Jackie Danicki thought this on Jul 18 05 at 12:42 amOh, the mobile thing is definitely notable - much more so than my own excitement at being able to use my iMate Jam to check my email while waiting on the Tube platform every morning, or even without getting out of bed (or having to - sigh - lug the laptop into bed and wait a whole minute to boot up and get online). These changes to human behaviour and communications are not insignificant, if only because they further entrench us in the always-connectedness that makes it harder and harder to avoid people…
Ewan McIntosh thought this on Jul 18 05 at 11:48 amWhy didn’t you tell me you were both in Prague - SO WAS I!! At least we sent you a postcard.
Our hotel, too, was described as ‘comfortable’ by our guide (which was also out of date despite only coming out 7 months ago) and we had to complain bitterly to get moved out of a twin bedroom with wooden plank single beds that were bolted to the floor. Were they worried that Russian businessmen would steal them? (The hotel was heavily populated by the Russian businessman).
Our carpets really did cut our feet and the glass on the bathroom floor may well have done the same had the bathroom not been so small as to force the user to leave their feet outside the door as (s)he went about business.
Besides that and the torrential rainstorms, delivering Prague’s monthly average of 25mm in the space of one hour, the holiday was great.

[Records about locating elements on screens]
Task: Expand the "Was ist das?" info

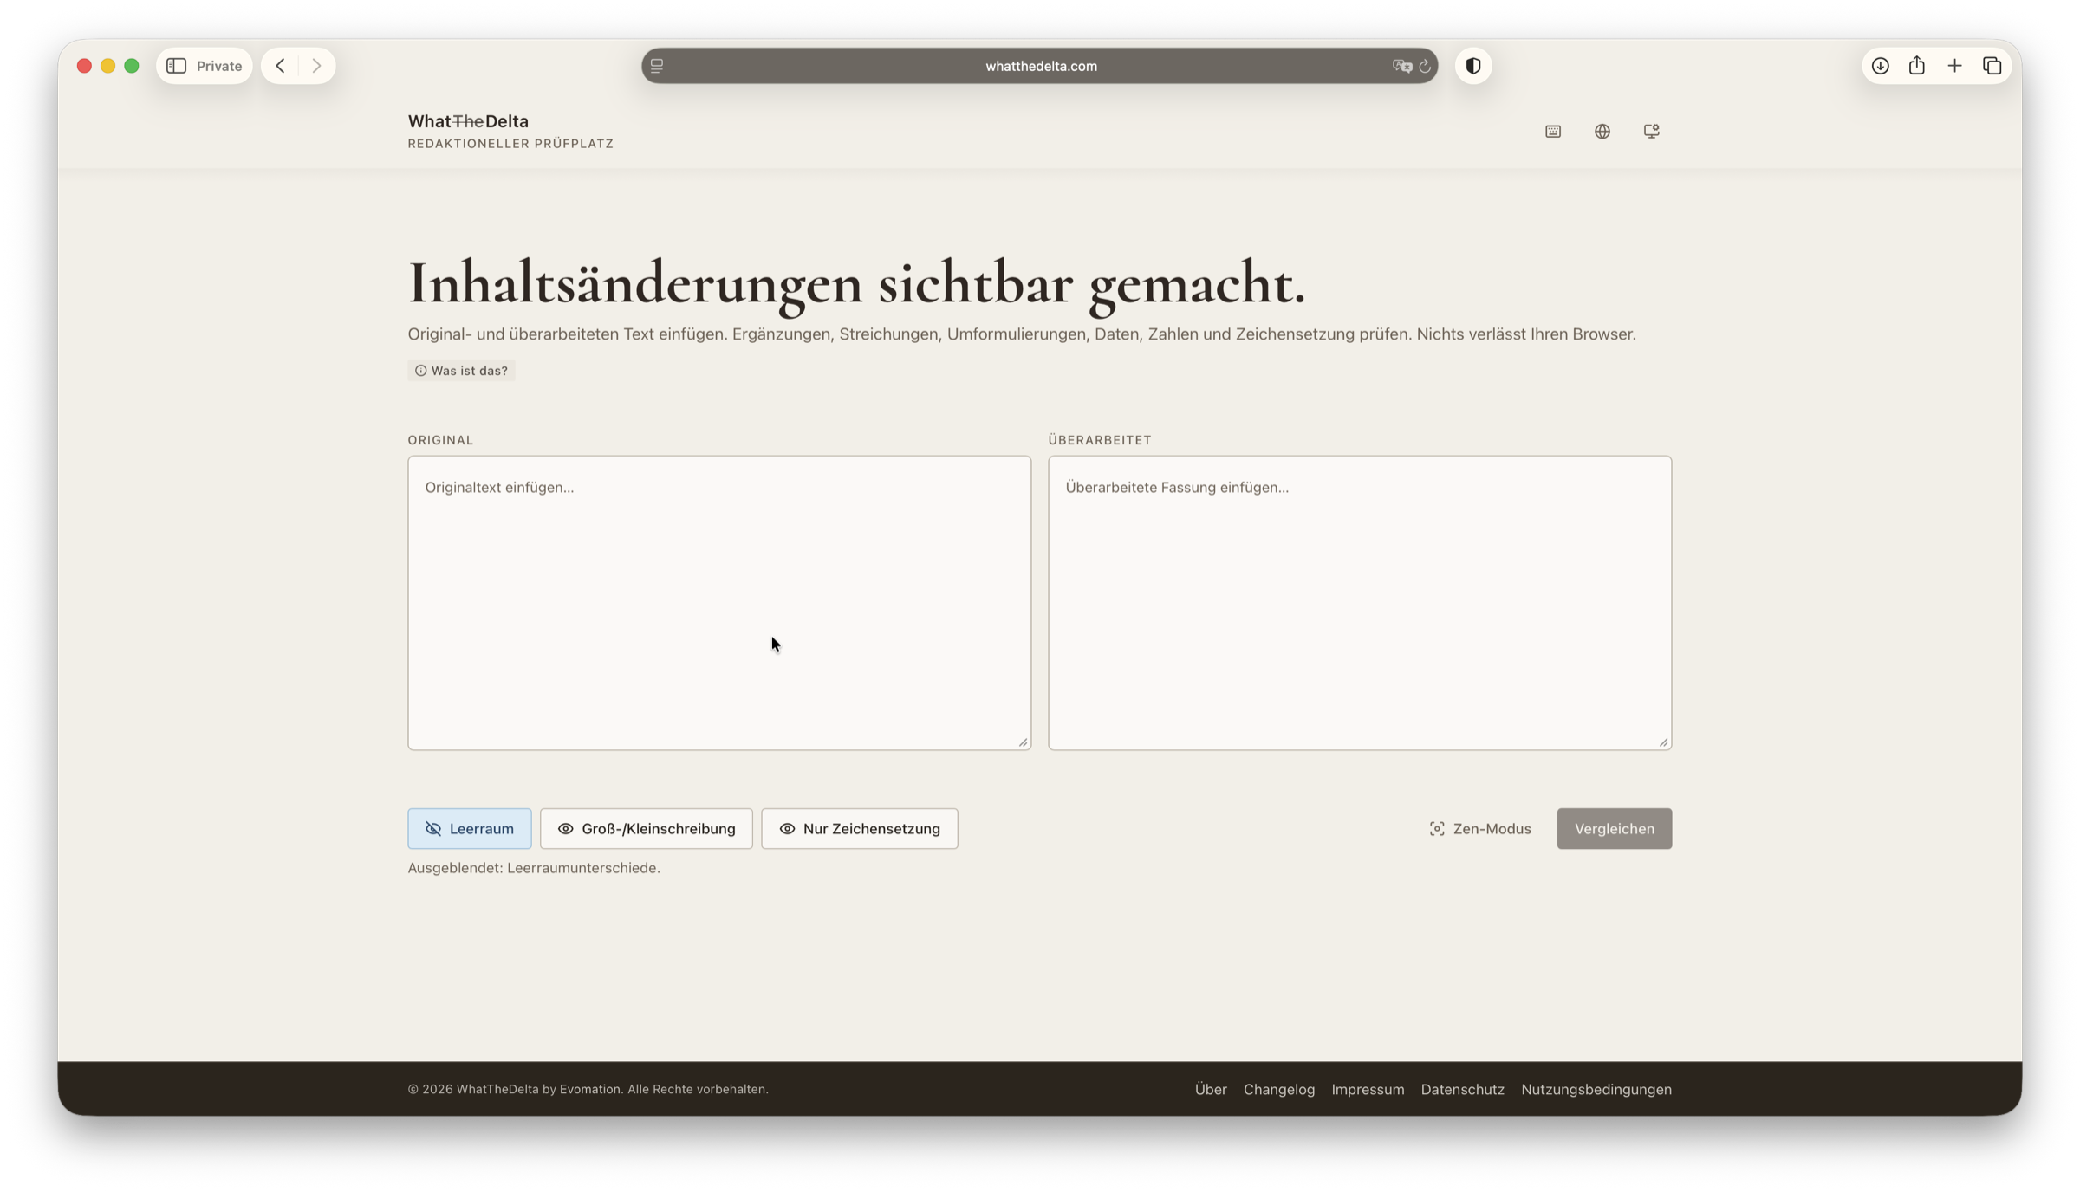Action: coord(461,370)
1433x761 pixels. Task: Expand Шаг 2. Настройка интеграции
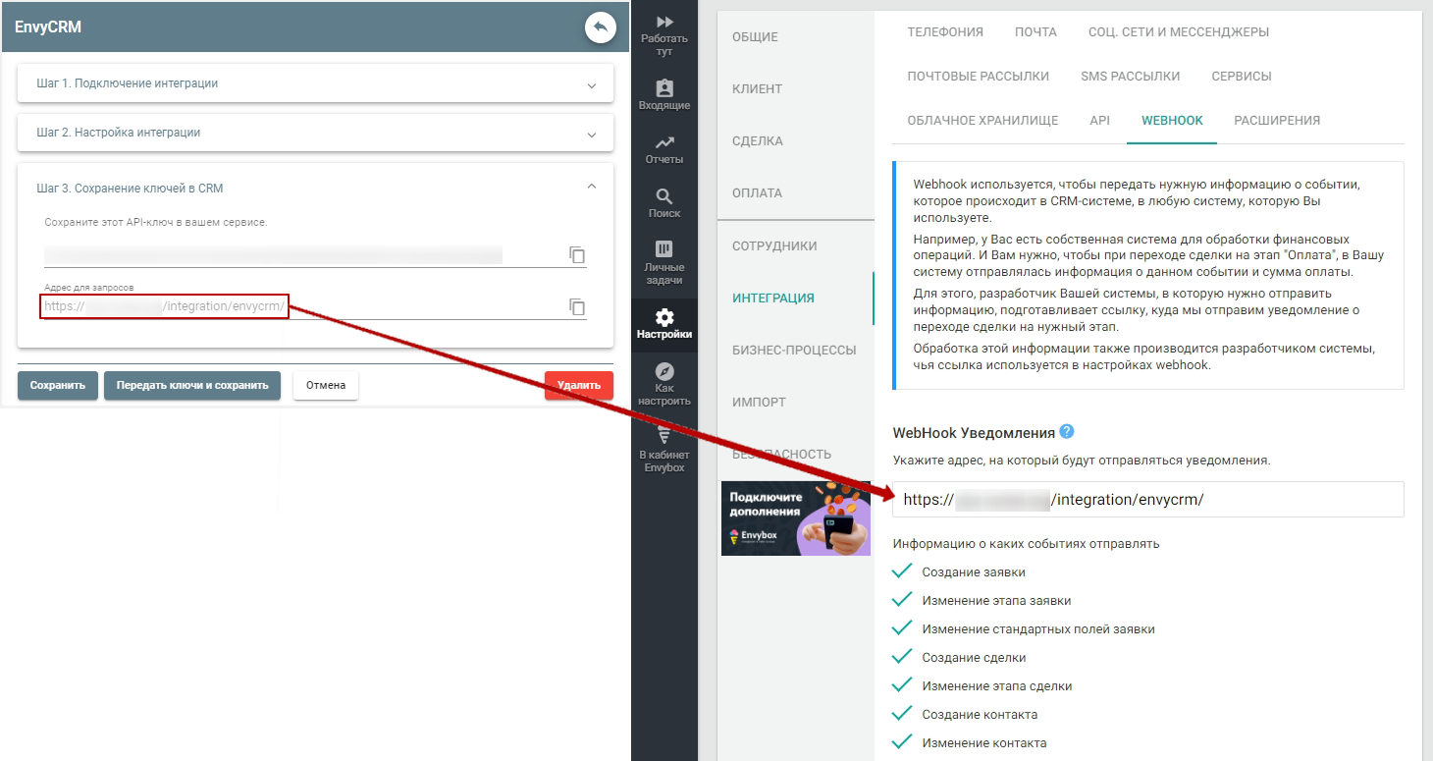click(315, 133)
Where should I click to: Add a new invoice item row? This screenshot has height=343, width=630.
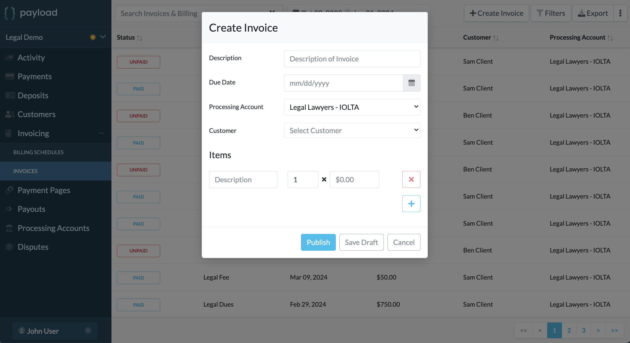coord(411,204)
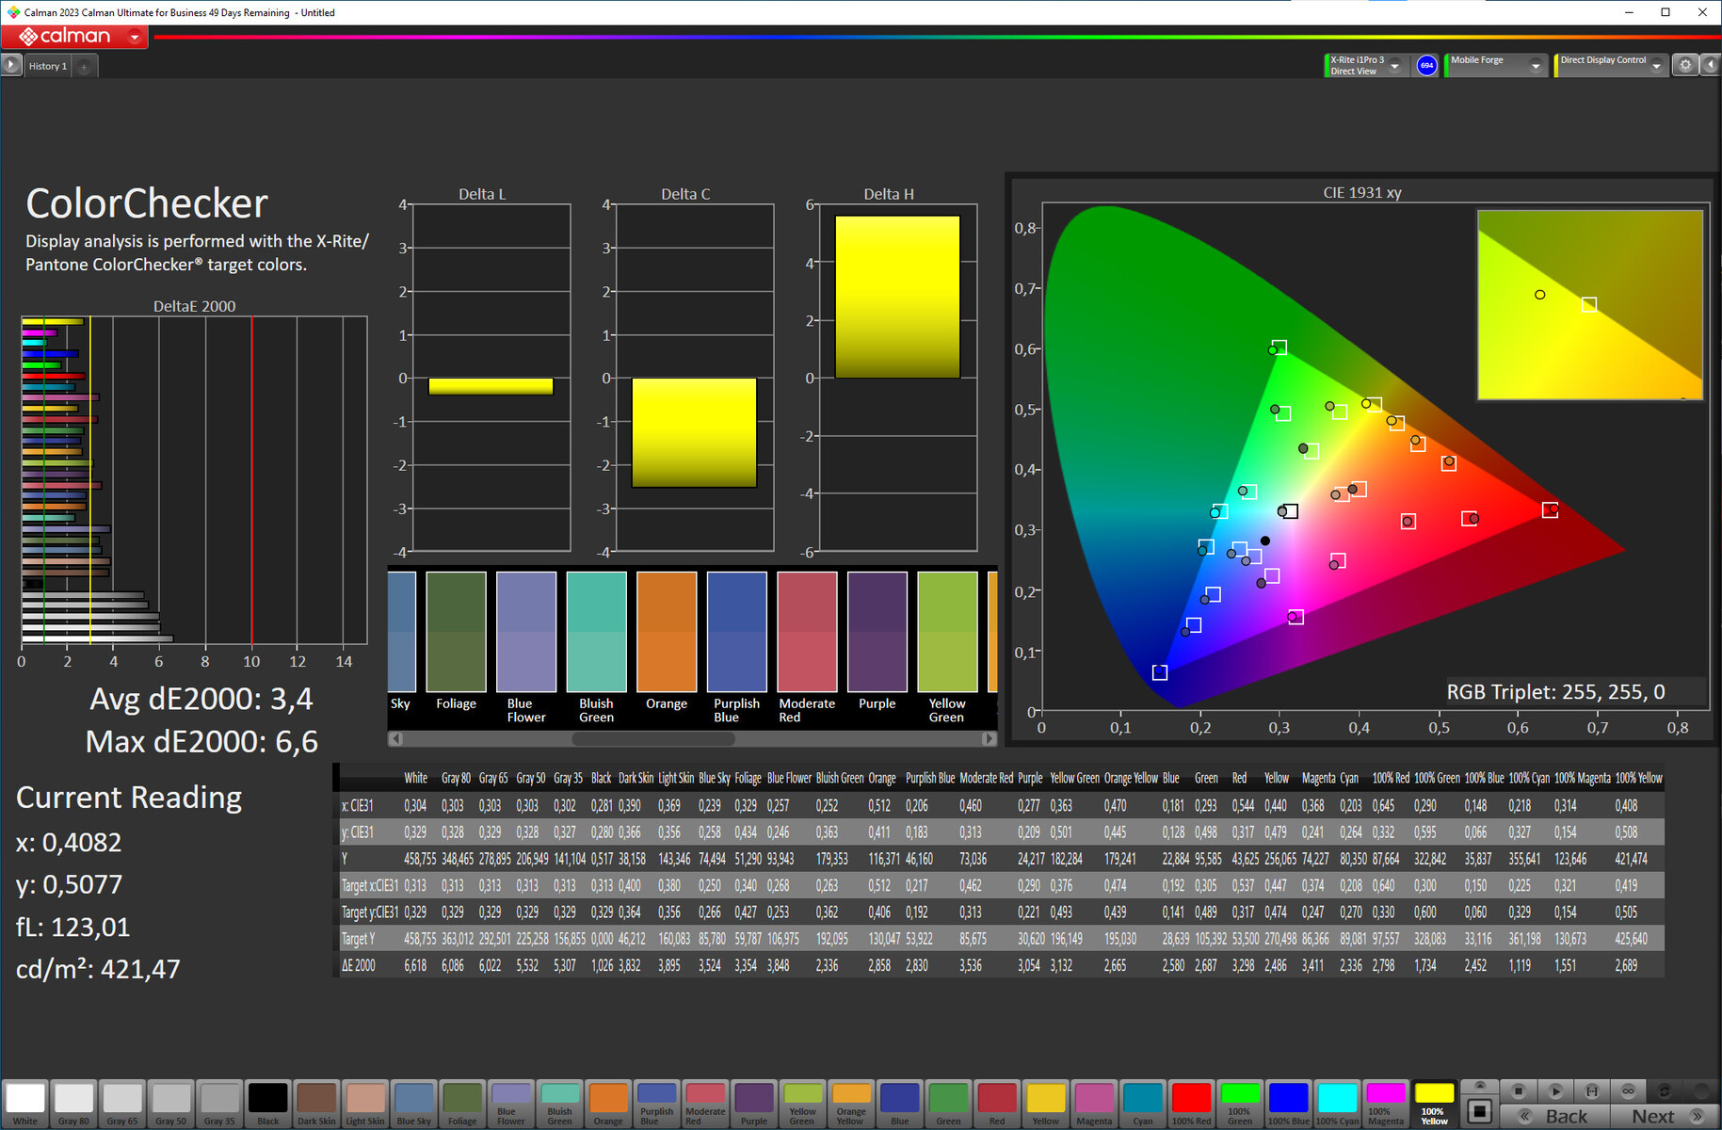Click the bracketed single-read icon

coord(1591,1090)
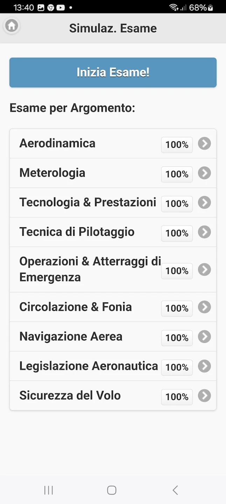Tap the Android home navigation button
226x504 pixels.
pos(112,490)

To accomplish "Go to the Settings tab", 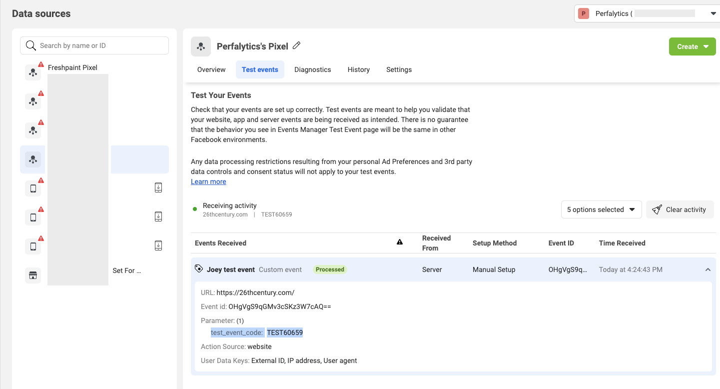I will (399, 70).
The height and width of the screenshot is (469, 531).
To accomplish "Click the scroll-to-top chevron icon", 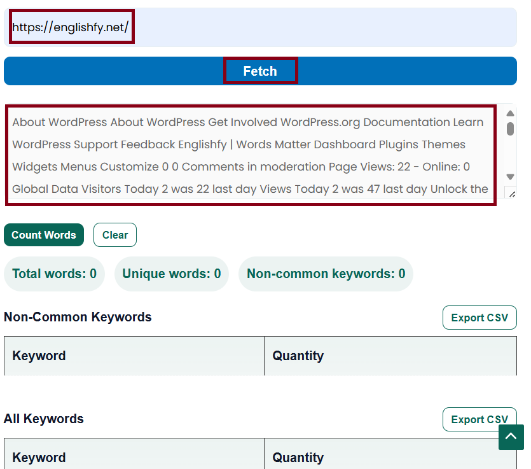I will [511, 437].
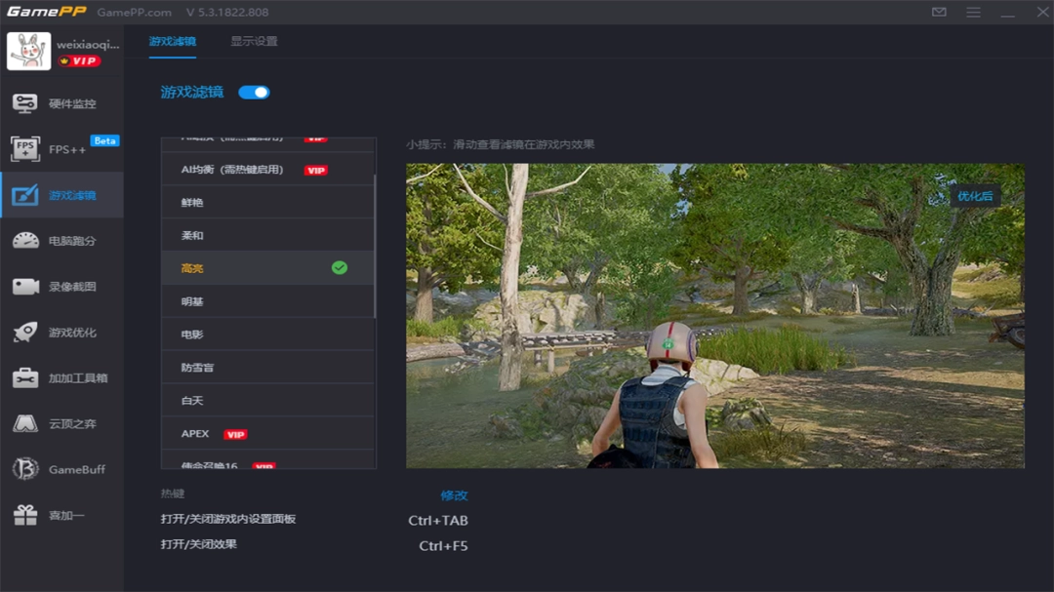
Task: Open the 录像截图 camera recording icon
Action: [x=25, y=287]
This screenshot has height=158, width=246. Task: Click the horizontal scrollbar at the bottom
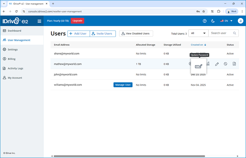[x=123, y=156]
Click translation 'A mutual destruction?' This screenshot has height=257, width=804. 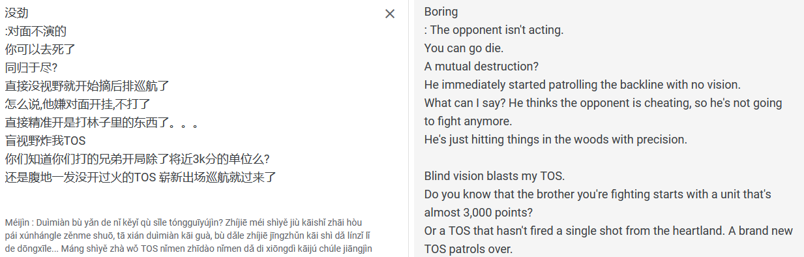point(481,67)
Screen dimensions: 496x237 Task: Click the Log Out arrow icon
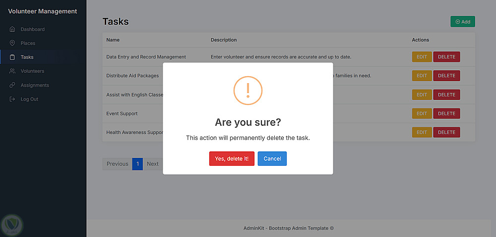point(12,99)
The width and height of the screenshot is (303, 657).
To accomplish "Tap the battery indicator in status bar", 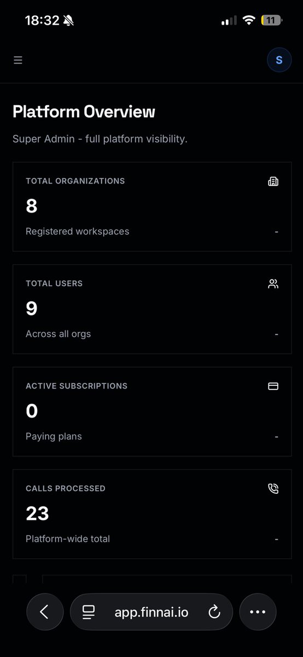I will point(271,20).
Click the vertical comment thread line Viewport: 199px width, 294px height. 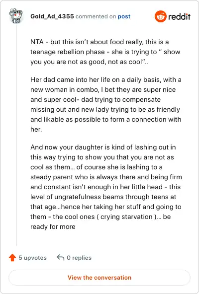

- [Exercises to complete]:
1. Repeat the part of the Prague comments from "Our hotel, too, was" up to and including "holiday was great.", copied word for word.
2. Using the Prague comments, decide whether each statement agrees with them. Answer yes or no, and quote the words that settle it.
(a) Ewan McIntosh was also in Prague.
(b) The hotel room first given had double beds.
(c) The guide had come out only 7 months earlier.
3. List every problem with the hotel described in the Prague comments.

- [Answers to the problems]:
1.
Our hotel, too, was described as ‘comfortable’ by our guide (which was also out of date despite only coming out 7 months ago) and we had to complain bitterly to get moved out of a twin bedroom with wooden plank single beds that were bolted to the floor. Were they worried that Russian businessmen would steal them? (The hotel was heavily populated by the Russian businessman).
Our carpets really did cut our feet and the glass on the bathroom floor may well have done the same had the bathroom not been so small as to force the user to leave their feet outside the door as (s)he went about business.
Besides that and the torrential rainstorms, delivering Prague’s monthly average of 25mm in the space of one hour, the holiday was great.

2.
(a) Yes: "SO WAS I!!"
(b) No: "a twin bedroom with wooden plank single beds that were bolted to the floor"
(c) Yes: "only coming out 7 months ago"

3.
- Wooden plank single beds bolted to the floor
- Carpets that cut their feet
- Glass on the bathroom floor
- A bathroom so small that the user had to leave their feet outside the door